### Work instructions
Take the material below and output exactly the run of lines from the one containing "29% of Children" down to the one containing "Identify the click", with both included.
++++++++++
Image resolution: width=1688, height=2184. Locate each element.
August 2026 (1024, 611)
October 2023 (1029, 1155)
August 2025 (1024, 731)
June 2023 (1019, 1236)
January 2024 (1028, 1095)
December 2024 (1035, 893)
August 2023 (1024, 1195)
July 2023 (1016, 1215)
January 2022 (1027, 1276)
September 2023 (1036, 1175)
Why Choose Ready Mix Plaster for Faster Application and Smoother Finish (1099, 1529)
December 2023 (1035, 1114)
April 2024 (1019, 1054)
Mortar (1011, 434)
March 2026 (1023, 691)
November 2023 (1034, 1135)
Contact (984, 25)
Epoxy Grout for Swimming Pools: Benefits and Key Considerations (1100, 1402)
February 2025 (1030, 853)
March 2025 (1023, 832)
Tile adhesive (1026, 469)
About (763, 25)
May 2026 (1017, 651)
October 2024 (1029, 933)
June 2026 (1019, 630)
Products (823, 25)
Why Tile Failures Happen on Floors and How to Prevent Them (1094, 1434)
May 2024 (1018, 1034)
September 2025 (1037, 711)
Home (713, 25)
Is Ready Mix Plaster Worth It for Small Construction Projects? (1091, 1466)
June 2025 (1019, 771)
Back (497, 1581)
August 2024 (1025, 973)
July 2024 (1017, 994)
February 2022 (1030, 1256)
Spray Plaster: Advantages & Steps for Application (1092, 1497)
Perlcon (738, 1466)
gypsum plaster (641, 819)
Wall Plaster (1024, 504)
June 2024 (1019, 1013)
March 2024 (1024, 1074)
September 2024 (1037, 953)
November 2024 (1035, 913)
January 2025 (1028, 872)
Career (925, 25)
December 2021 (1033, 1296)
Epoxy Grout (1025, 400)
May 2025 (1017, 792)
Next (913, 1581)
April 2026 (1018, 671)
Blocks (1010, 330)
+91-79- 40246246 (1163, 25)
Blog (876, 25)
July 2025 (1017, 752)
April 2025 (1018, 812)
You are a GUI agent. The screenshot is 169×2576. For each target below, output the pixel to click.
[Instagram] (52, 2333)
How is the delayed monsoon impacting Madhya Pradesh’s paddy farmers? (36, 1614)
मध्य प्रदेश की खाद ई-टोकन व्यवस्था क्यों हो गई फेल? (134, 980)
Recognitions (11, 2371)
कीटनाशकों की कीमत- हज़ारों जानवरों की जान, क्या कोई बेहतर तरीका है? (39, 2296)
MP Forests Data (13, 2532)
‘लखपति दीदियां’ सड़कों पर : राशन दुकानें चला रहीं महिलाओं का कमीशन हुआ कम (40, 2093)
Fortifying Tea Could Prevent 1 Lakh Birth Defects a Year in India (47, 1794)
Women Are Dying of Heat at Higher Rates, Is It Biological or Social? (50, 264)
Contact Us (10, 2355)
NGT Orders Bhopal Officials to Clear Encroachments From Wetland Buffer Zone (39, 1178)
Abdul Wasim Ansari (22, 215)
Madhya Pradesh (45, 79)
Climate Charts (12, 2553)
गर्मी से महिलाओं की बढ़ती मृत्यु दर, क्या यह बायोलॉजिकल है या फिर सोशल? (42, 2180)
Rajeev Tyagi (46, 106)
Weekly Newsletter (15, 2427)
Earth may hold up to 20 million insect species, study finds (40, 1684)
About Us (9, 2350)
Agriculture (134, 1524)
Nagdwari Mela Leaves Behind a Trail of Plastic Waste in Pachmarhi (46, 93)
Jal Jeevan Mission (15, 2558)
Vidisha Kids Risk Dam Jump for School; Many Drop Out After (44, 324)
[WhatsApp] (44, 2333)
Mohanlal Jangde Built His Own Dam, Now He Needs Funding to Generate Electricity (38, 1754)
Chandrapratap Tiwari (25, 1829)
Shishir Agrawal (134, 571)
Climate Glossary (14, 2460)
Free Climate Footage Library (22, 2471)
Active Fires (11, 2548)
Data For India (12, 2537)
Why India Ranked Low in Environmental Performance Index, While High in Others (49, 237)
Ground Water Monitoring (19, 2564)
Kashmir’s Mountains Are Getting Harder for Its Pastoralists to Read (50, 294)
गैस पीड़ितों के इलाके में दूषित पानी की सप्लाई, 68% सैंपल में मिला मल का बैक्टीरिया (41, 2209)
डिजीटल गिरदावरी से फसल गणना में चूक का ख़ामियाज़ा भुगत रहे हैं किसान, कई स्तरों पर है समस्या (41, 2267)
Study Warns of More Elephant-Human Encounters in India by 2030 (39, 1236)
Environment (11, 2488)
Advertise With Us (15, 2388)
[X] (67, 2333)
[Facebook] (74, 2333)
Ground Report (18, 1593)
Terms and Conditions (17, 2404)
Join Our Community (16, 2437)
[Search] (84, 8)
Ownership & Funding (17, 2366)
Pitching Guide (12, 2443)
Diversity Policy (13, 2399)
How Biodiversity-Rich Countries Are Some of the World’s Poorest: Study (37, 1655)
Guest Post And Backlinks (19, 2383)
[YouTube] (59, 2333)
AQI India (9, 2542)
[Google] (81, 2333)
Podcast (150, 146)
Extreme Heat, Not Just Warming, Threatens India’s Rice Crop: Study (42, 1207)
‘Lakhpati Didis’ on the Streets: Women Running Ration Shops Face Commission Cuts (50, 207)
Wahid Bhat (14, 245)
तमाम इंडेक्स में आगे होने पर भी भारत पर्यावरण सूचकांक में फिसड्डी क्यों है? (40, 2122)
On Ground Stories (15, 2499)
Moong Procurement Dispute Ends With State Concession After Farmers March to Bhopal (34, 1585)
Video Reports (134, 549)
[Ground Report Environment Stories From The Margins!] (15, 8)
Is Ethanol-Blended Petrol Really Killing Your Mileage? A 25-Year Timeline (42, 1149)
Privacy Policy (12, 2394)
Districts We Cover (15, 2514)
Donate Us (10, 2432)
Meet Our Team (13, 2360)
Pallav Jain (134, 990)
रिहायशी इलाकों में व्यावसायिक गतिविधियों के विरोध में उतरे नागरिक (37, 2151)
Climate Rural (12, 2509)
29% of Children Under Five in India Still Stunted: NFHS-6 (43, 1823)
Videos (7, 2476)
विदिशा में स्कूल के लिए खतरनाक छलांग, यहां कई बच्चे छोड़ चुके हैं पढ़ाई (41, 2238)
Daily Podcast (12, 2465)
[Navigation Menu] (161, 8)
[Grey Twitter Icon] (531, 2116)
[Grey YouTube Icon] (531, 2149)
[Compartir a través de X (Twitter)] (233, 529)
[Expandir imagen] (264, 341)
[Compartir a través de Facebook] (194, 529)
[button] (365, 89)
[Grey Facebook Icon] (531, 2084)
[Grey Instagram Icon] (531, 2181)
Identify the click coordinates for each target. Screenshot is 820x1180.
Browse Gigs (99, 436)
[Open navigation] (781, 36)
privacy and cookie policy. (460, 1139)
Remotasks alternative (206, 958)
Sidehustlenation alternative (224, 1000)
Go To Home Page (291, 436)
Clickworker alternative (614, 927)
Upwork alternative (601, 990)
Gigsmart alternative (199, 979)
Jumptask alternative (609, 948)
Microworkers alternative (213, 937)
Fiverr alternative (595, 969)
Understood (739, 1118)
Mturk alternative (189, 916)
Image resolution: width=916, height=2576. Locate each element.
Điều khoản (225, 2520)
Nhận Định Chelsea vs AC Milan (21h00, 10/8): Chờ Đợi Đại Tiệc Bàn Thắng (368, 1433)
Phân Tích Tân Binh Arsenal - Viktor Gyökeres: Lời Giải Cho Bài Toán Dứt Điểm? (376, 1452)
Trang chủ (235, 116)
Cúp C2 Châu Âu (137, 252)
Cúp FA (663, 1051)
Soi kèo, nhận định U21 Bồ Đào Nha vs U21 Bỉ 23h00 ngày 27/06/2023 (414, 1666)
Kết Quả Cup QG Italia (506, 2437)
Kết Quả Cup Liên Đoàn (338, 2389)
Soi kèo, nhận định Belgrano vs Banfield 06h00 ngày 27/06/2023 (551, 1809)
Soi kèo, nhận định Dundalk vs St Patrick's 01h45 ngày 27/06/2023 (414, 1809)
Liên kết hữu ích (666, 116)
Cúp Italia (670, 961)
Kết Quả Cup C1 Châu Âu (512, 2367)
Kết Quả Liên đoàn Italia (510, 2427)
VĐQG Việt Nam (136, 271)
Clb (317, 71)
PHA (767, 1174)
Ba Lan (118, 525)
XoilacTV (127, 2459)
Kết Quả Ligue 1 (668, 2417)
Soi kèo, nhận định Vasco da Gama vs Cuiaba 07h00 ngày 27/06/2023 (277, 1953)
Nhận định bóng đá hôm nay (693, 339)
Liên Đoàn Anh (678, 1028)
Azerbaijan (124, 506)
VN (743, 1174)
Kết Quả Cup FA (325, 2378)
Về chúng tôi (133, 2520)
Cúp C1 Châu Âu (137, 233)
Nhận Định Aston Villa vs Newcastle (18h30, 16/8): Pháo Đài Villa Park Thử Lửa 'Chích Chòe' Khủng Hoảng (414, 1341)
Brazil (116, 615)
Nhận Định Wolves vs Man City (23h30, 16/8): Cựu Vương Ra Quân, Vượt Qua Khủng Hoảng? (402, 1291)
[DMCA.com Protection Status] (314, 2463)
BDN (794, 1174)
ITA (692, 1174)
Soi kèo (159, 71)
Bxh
++++++++++
### Exercise solution
29% of Children Under Five in India Still Stunted: NFHS-6 (43, 1823)
Videos (7, 2476)
विदिशा में स्कूल के लिए खतरनाक छलांग, यहां कई बच्चे छोड़ चुके हैं पढ़ाई (41, 2238)
Daily Podcast (12, 2465)
[Navigation Menu] (161, 8)
[Grey Twitter Icon] (531, 2116)
[Grey YouTube Icon] (531, 2149)
[Compartir a través de X (Twitter)] (233, 529)
[Expandir imagen] (264, 341)
[Compartir a través de Facebook] (194, 529)
[button] (365, 89)
[Grey Facebook Icon] (531, 2084)
[Grey Instagram Icon] (531, 2181)
Identify the click coordinates for each target. Screenshot is 820x1180.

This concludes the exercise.